§ **Work instruction**
Which lines have the string "value"? Copy all of them from the entries below.

== Segment start ==

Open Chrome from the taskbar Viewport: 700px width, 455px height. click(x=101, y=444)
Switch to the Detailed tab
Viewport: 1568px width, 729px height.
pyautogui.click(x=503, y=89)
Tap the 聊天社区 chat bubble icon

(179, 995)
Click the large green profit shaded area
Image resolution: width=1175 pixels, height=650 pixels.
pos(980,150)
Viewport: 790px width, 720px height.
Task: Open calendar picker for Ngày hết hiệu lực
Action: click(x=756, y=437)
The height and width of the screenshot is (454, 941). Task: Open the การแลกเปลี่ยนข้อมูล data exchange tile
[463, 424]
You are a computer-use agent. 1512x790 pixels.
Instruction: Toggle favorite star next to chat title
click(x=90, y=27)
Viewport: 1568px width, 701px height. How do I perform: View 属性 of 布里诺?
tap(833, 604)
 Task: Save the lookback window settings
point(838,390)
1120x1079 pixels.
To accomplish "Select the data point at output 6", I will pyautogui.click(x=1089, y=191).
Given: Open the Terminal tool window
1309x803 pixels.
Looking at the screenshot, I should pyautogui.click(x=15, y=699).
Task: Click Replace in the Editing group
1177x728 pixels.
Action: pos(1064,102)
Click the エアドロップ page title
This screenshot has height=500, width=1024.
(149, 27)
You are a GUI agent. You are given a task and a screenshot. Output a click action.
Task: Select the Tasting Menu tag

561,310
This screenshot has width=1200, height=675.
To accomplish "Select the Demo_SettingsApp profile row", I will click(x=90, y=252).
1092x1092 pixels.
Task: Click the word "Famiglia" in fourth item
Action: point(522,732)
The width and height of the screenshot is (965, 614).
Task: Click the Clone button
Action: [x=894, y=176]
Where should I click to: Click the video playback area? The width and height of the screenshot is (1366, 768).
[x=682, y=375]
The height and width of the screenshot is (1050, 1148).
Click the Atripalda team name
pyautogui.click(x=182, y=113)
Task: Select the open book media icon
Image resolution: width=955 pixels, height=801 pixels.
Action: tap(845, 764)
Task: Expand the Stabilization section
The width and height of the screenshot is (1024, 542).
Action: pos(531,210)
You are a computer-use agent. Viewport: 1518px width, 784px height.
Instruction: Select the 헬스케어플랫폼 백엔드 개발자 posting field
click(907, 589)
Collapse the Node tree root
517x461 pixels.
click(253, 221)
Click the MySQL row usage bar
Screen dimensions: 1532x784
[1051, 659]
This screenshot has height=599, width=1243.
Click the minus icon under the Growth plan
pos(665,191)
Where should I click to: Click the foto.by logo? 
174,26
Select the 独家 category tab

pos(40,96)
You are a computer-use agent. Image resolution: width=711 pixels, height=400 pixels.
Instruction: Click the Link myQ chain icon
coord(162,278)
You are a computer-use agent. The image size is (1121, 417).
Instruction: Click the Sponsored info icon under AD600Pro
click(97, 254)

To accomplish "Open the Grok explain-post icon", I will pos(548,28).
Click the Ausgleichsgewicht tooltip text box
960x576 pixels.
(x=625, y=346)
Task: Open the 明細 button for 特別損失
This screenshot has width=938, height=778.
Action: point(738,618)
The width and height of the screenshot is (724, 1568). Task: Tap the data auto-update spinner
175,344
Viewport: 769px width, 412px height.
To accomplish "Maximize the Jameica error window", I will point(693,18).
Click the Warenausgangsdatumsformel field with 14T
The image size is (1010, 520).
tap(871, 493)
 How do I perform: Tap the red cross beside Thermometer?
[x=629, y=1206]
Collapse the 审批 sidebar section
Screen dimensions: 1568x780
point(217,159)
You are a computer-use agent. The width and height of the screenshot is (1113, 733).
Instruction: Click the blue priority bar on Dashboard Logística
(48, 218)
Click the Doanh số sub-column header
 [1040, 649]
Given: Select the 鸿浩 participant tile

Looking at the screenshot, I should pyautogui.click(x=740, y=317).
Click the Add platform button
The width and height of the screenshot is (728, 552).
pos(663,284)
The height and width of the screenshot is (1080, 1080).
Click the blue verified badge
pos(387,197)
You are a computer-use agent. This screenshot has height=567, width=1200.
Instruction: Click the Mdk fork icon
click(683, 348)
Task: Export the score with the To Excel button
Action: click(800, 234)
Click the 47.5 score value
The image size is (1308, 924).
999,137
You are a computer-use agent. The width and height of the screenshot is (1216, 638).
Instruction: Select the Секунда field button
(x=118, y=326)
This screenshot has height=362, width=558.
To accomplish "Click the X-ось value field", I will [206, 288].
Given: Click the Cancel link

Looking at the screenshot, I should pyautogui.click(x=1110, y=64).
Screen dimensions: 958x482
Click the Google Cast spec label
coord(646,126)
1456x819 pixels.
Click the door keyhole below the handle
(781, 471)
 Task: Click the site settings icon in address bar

== Segment end ==

§ **Answer space**
Click the 47.5 score value
To accomplish "Click the X-ось value field", I will [206, 288].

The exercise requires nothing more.